Mais pas d’assistance infantilisante ici: «Ce ne sont pas des gens sans handicap qui nous emmènent en vacances» défend Nadia, mais un véritable échange convivial entre des parcours différents face aux maladies. Quand, lors des entraînements, un homme atteint de cécité doit avancer en binôme avec une femme sourde, la communication est cocasse mais «ça se fait». On rit beaucoup, d’ailleurs, à Vue d’Ensemble: on plaisante sur le froid russe, chacun se moque de ses propres déboires, on s’appelle «les bigleux». Bref, «on n’est pas du tout dans le pathos» confie Gérard Muller, un aveugle strasbourgeois qui a déjà voyagé de Paris à Pékin en tandem et qui est aujourd’hui l’un des piliers du projet.

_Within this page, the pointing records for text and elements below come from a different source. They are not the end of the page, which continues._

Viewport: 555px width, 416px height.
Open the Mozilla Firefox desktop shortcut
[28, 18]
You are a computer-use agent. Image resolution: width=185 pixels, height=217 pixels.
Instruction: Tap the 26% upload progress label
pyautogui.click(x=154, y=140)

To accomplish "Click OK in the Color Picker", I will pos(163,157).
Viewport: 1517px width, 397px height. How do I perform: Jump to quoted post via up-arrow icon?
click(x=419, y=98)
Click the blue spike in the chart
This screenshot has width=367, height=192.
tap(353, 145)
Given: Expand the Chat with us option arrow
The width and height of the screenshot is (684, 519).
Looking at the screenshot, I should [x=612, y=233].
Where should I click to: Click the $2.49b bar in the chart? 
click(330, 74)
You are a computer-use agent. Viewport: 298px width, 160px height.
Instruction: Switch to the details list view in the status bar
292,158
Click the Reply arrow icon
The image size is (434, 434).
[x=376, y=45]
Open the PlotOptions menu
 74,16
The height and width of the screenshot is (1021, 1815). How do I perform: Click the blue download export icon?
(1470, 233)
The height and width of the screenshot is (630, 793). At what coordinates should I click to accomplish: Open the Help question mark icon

Renverser le stigmate du handicap
Au cours des dernières années, avancées technologiques et législatives ont amélioré la vie des personnes handicapées. Mais la situation reste difficile pour cette part de la population largement victime d’exclusion: 21% d’entre eux sont au chômage en 2015 ; ce taux dépasse les 50% en ce qui concerne les aveugles et les malvoyants. «Même si les employeurs ont vraiment une volonté d’intégrer des personnes handicapées, cela coince souvent au niveau des équipes quand on leur annonce qu’un boulet arrive, car c’est vraiment comme ça qu’on est perçu» explique Gérard Muller. Mais surtout, continue-t-il, le problème vient aussi du manque de confiance en soi des personnes handicapées elles-mêmes qui se perçoivent comme des «boulets».
À mesure qu’elles perdent leurs capacités sensorielles, beaucoup de personnes handicapées «arrêtent», racontent Alice et Nadia: elles ne travaillent plus et abandonnent l’idée de sortir de chez elles. «La médecine du travail a été à deux doigts de me déclarer inapte» témoigne Nadia, alors qu’avec ses collègues, elle a parfaitement réussi à adapter sa vie professionnelle à sa vue.
Alors ce Défi Baïkal, c’est aussi une occasion de briser les préjugés autour des handicapés, qui sont finalement tout aussi capables de mener des projets ambitieux que le reste de la population. Si des personnes voyantes restent nécessaires pour les guider, les jeunes malvoyants de l’association Vue d’Ensemble ont organisé l’essentiel du périple. «Finalement ce sont handicapés qui sont les aidants ici» conclut Gérard Muller. Et pour sensibiliser le reste de la société aux capacités des personnes en situation de handicap, un documentaire sur le voyage doit être réalisé par le reporter Olivier Weber, et sera projeté dans des festivals à leur retour (une collecte de fonds est d’ailleurs organisée pour financer le tournage et la diffusion du documentaire).
Il y a quelque chose de presque mystique dans ce défi. «On est beaucoup dans le groupe à avoir des handicaps évolutifs, qui vont se dégrader. Ce n’est pas par hasard si on se retrouve en fait: c’est une quête» raconte Nadia. L’aventure au lac Baïkal, finalement, c’est une manière de prouver, au monde et à eux-mêmes, que les maladies ne les ont pas vaincus.